Los dos grandes partidos del independentismo han protagonizado otra semana estelar. No hace mucho, nos congratulábamos del acuerdo entre PSOE y Junts sobre la inmigración, y de que ERC le aplaudiera. Puigdemont también se felicitó (con la boca pequeña) del acuerdo por la condonación parcial de la deuda autonómica, y permaneció callado cuando Turull acusaba a ERC de pactar un traspaso fake de Cercanías. En el reciente congreso del partido, Junqueras insistió en esa dirección y proclamó, ante "mi amigo Jordi Turull" que los avances en materia de autogobierno, ya fueran mérito de Junts o de ERC, debían satisfacer a todos los independentistas. Pero pocos días después, junteros y republicanos ya se llamaban de todo, en el Parlament y en el Congreso de Diputados. O Puigdemont y Junqueras no tienen autoridad sobre los respectivos peones, o ya les va bien espolear la trifulca sin ensuciarse las manos.
Hay que admitir que los representantes electos de Junts han sido especialmente beligerantes después de las últimas elecciones, donde esperaban que ERC se negara a negociar con el PSC, para forzar una patriótica repetición electoral que convenía en Puigdemont (no sabemos por qué). ERC no se dejó impresionar y negoció con Isla un modelo de financiación singular, que Junts ridiculizó de forma inmediata. Lo mismo ha hecho con el traspaso de Cercanías. Son dos operaciones de alta dificultad, que piden tiempo, tenacidad, y sobre todo que no haya zancadillas. Sin un alineamiento entre los dos partidos independentistas, es muy difícil que todo esto salga adelante.
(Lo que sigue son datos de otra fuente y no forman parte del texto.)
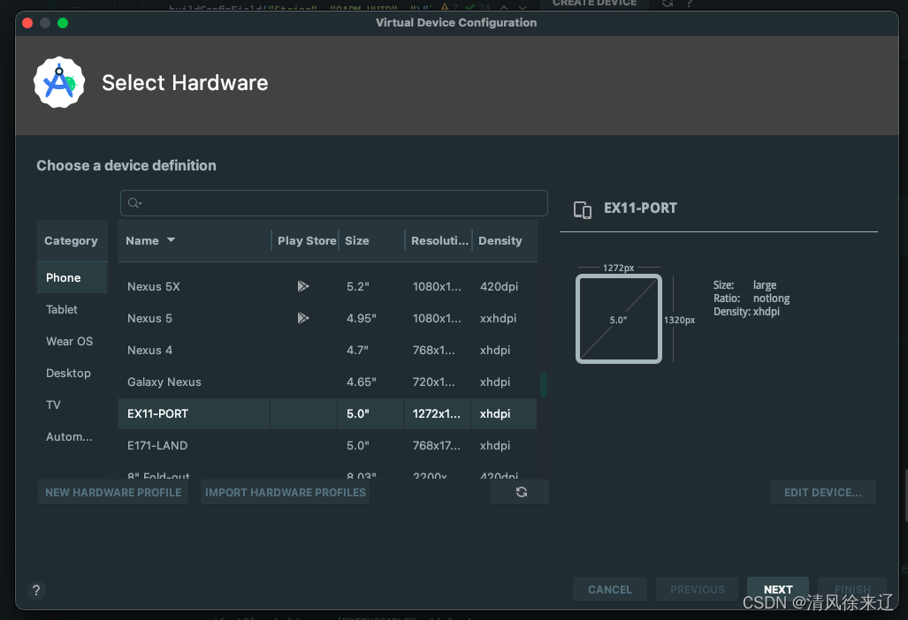The image size is (908, 620).
Task: Click EDIT DEVICE to modify EX11-PORT
Action: pos(822,492)
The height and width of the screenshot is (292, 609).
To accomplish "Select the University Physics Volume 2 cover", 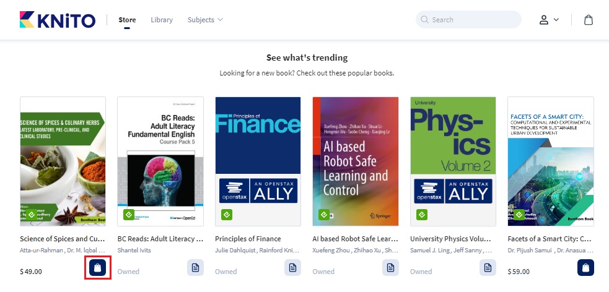I will coord(453,161).
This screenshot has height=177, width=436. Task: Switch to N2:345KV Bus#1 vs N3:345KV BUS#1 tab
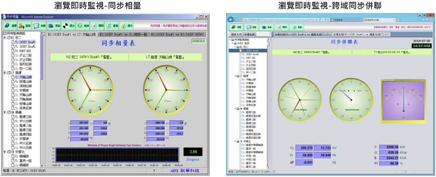177,34
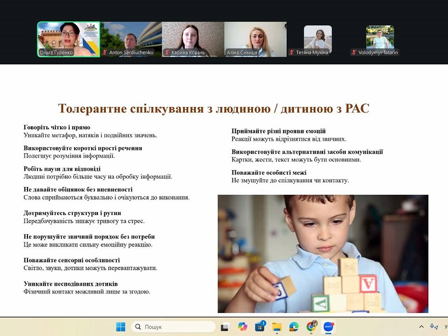Viewport: 448px width, 336px height.
Task: Expand the hidden system tray icons chevron
Action: tap(421, 326)
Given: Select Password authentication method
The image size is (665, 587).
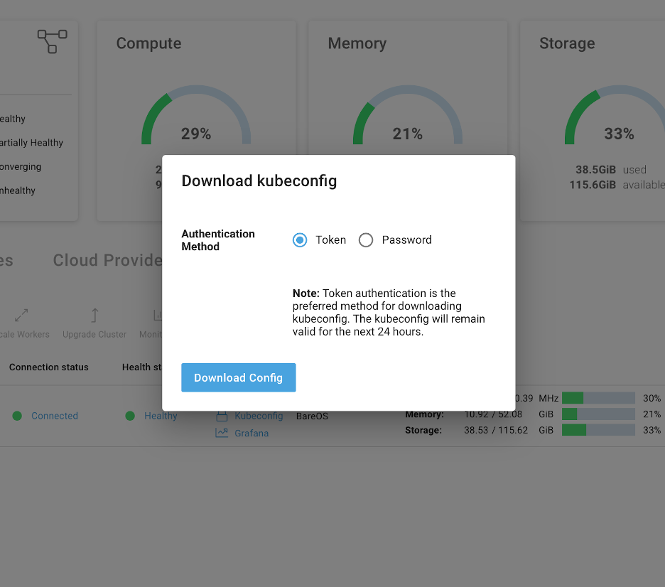Looking at the screenshot, I should click(366, 240).
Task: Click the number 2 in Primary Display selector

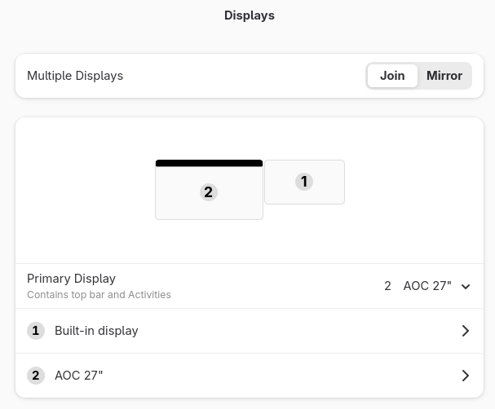Action: tap(387, 286)
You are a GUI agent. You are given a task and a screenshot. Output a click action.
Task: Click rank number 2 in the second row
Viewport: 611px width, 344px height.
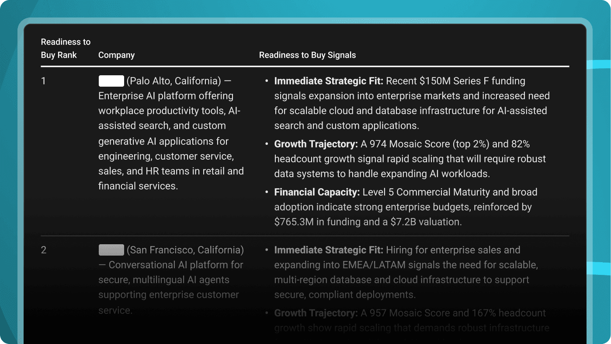(44, 250)
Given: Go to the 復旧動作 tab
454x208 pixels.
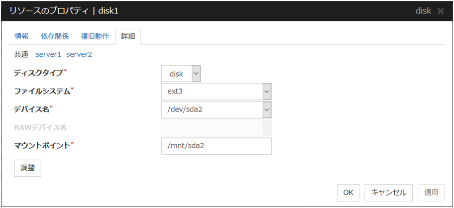Looking at the screenshot, I should [95, 36].
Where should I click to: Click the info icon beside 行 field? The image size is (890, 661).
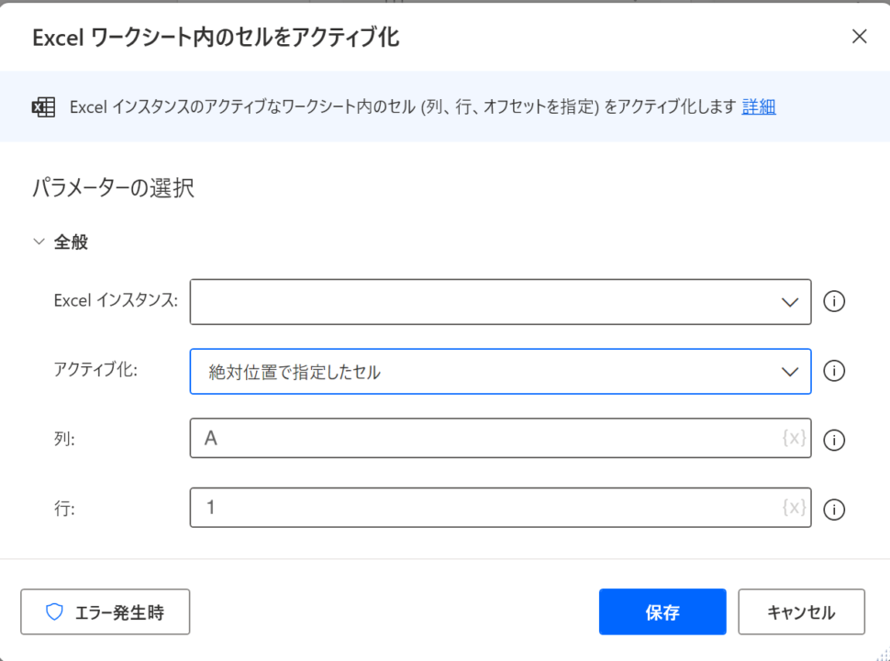[x=834, y=510]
Algo que, por cierto, también ha comprobado Junts después de pactar la amnistía o la oficialidad del catalán en Europa.
La actitud de Junts se ve agravada por su estrategia del bastón y la zanahoria, por la que de vez en cuando se alinea con PP y Vox para tumbar iniciativas del gobierno Sánchez. En algunos casos lo hace por afinidad ideológica; en otros por la adicción al foco mediático. La ley de la agencia de salud pública, que había sido pactada con enmiendas de ERC y Junts, fue tumbada en el Congreso como represalia por el desacuerdo con el PSOE en otra materia.
Aunque en términos generales la actitud de ERC es más prudente, existe un factor con nombre y apellidos que equilibra las fuerzas: Gabriel Rufián. Esta semana ha sido especialmente locuaz, acusando a un diputado de Junts de "miserable" ya otro de "rata". En ambos casos eran respondidas a ataques previos, quizás injustos; pero Rufián tiene demasiada afición a las palabras gruesas que garantizan titulares. Francesc de Dalmases le replicó comparándolo con los nazis, pero Dalmases es un diputado irrelevante, mientras que Rufián –he aquí el problema– es el dirigente más conocido y con mayor repercusión dentro de ERC. Es él quien marca la temperatura de las relaciones con Junts, tanto o más que Junqueras. Y sus exabruptos hacen que los de Junts se victimicen y que la estrategia pretendidamente moderada de Junqueras salte por los aires.
Rufián obtuvo grandes resultados por su ingenio y su chulería calculada. Contribuyó a reforzar el perfil mestizo y zurdo del partido, ya disipar sus complejos frente al poderoso entorno convergente. Pero su vehemencia, y su notoriedad, hinchada por el periodismo español de izquierdas (por razones nada inocentes), pueden ser un contrapeso excesivo al liderazgo de Junqueras; el liderazgo narrativo, al menos. Quizás me digan que es un ejercicio de poli bueno/polio malo, de los de toda la vida. Si es éste el caso, me parece que no acaba de funcionar: en el cine, el poli bueno suele ser el protagonista.